Pictures should be omitted from your copy. Everything else in the entries below must be restated word for word.

▸ MATERIAL FOR THIS EXERCISE:

═══

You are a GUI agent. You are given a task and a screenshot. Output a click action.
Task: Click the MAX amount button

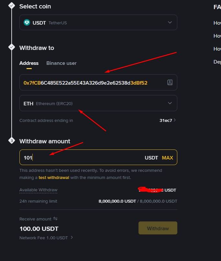tap(167, 158)
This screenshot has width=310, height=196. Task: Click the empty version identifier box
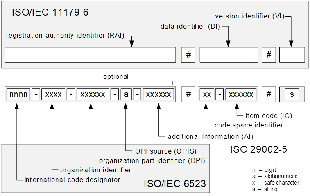point(292,55)
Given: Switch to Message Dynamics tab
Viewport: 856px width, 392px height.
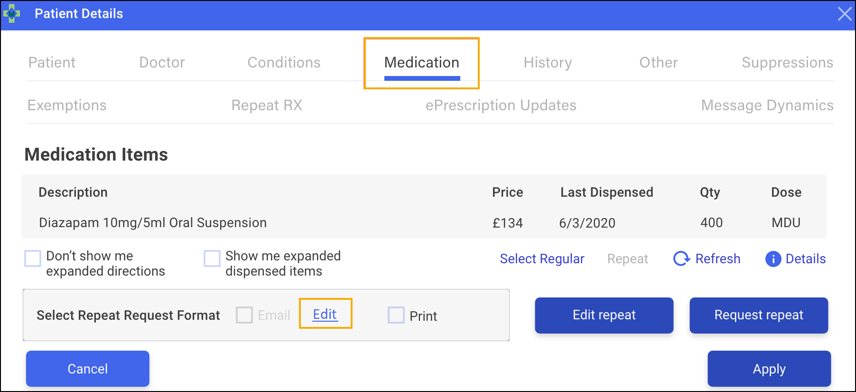Looking at the screenshot, I should (x=767, y=105).
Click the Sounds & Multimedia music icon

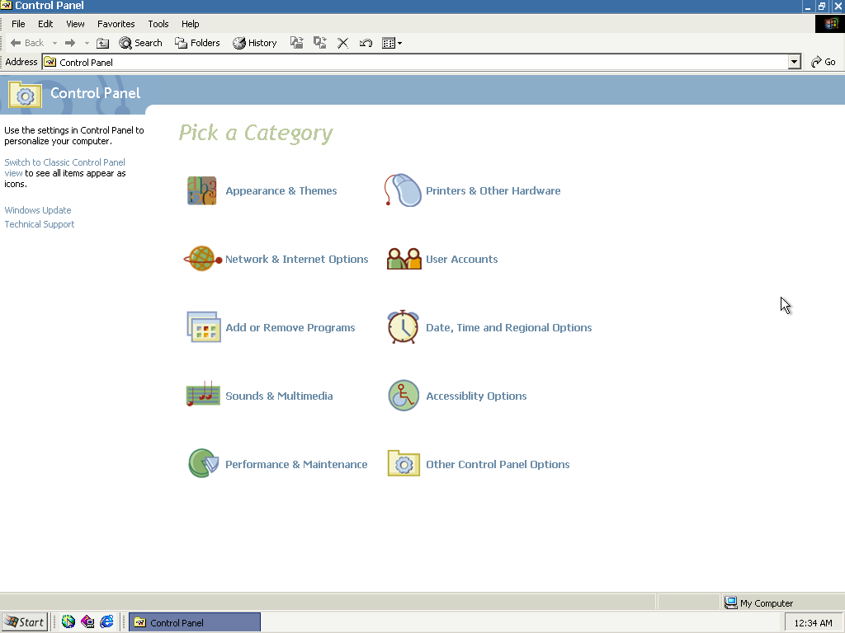pos(202,396)
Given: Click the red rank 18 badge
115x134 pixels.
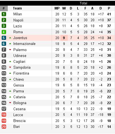Looking at the screenshot, I should (x=4, y=115).
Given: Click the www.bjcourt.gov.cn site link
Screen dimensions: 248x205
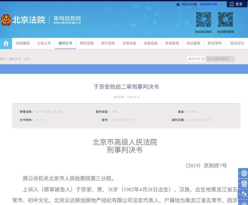Looking at the screenshot, I should [x=67, y=23].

═══

▸ PROBLEM SOLUTION:
You are a GUI agent. You are given a task and a screenshot. Output a click action.
Task: Click the MAX amount button

tap(167, 158)
This screenshot has width=310, height=196. Task: Click the empty version identifier box
point(292,55)
Given: Switch to Message Dynamics tab
Viewport: 856px width, 392px height.
Looking at the screenshot, I should (x=767, y=105).
Click the Sounds & Multimedia music icon

pos(202,396)
Given: Click the red rank 18 badge
115x134 pixels.
Looking at the screenshot, I should (x=4, y=115).
Given: Click the www.bjcourt.gov.cn site link
Screen dimensions: 248x205
Looking at the screenshot, I should [x=67, y=23].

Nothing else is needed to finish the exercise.